NCPPR has argued, NAM observed, that the “SEC has applied Rule 14a-8 in an inconsistent and politically motivated manner,” and NAM concurred in that view. However, NAM also concurred with the SEC’s view that Kroger should not be forced to include NCPPR’s proposal in its proxy statement. “That is because,” NAM contended, “the SEC lacks authority to force any public company to include any shareholder-selected policy proposal in the company’s proxy solicitation.” As characterized by NAM, under Rule 14a-8, if the Staff does not issue a no-action letter concurring with the company’s view that a proposal may be excluded, “the company will be required to include the proposal on its proxy statement.”
Because of Rule 14a-8, NAM contends, activists have hijacked the proxy process to “push their ideological agendas.” Even when the proposals are unsuccessful, they can “impose real costs on companies and, ultimately, shareholders.” In addition, NAM argues, proxy advisory firms “push institutional investors to support activist proposals…. But the ESG agenda that they support is often contrary to the financial interests of investors.”
NAM placed the SEC at the center of these policy debates. The SEC, NAM maintained, takes the “categorical position that ‘issues with a broad societal impact’ do not qualify for [the ordinary business] exception, regardless of whether there is any ‘nexus’ between the issue and the company’s actual business.” NCPPR and others have used Rule 14a-8 to submit conservative proposals; however, NAM charged, SEC Staff permit exclusion of “certain viewpoints significantly more often than it permits the exclusion of other proposals,… thus enabl[ing] the SEC to arbitrarily bolster certain proposals while also forcing companies to speak about controversial political topics when they would rather stay silent.” As an example, NAM cited an anti-gun-rights proposal that the SEC did not view as excludable and a pro-gun-rights proposal that was considered excludable.

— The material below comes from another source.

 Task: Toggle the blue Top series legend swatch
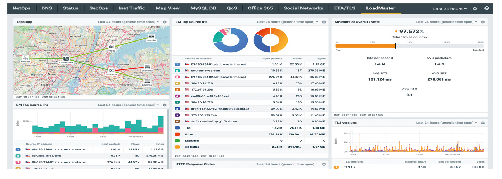177,127

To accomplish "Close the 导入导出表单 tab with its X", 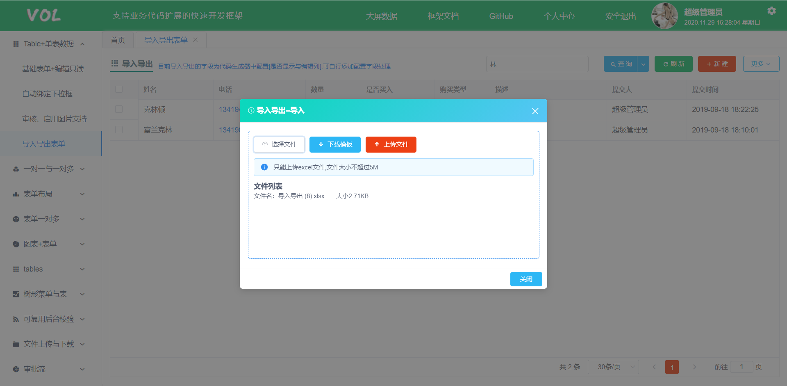I will [x=196, y=40].
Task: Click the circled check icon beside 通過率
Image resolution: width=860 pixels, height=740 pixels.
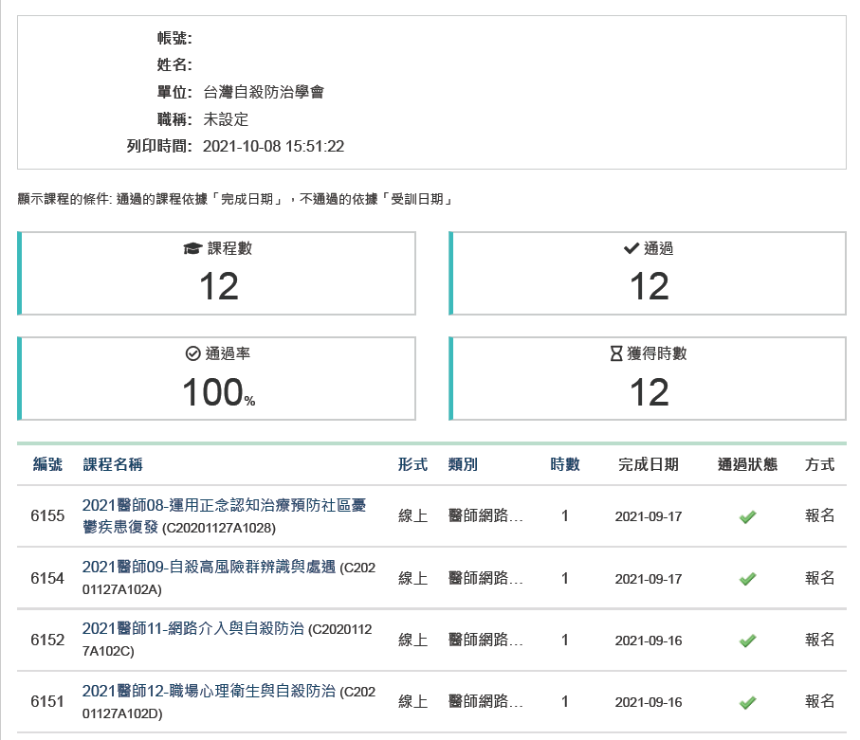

NAM sought to intervene because neither of the parties would argue, as NAM does,
“that the SEC’s asserted power to compel corporations to publicize and discuss shareholder-submitted proposals violates the First Amendment. Rule 14a-8 authorizes the SEC to force public corporations to convey the message of third parties (activist shareholders) as part of the corporation’s speech (its proxy-vote-solicitation statements) and to take a position on those proposals. This ‘compelled’ corporate speech— and compelled ‘subsidization’ of shareholder speech—violates the First Amendment…. Nor is the speech compelled by Rule 14a-8 ‘limited to purely factual and uncontroversial information.’”
Moreover, NAM contends, there is no statutory “authorization to compel corporations to affirmatively engage in solicitation prompted by third parties or to discuss policy proposals raised by activist shareholders.” Citing West Virginia v. EPA (see this PubCo post), NAM also contended that the SEC’s interpretation of its statutory authority “implicates the major questions doctrine, a related clear-statement rule. It is a ‘major policy decision[]’ for the SEC to force corporations to publicize and discuss shareholder-submitted proposals that are ‘the subject of an earnest and profound debate across the country.’”
The Court granted NAM’s motion. What will be the impact? Will the SEC’s mootness argument win the day? Or will the Fifth Circuit raise the bar by taking up NAM’s more capacious argument that seeks to dismantle the SEC’s 14a-8 regulatory regime as unauthorized? That remains to be seen.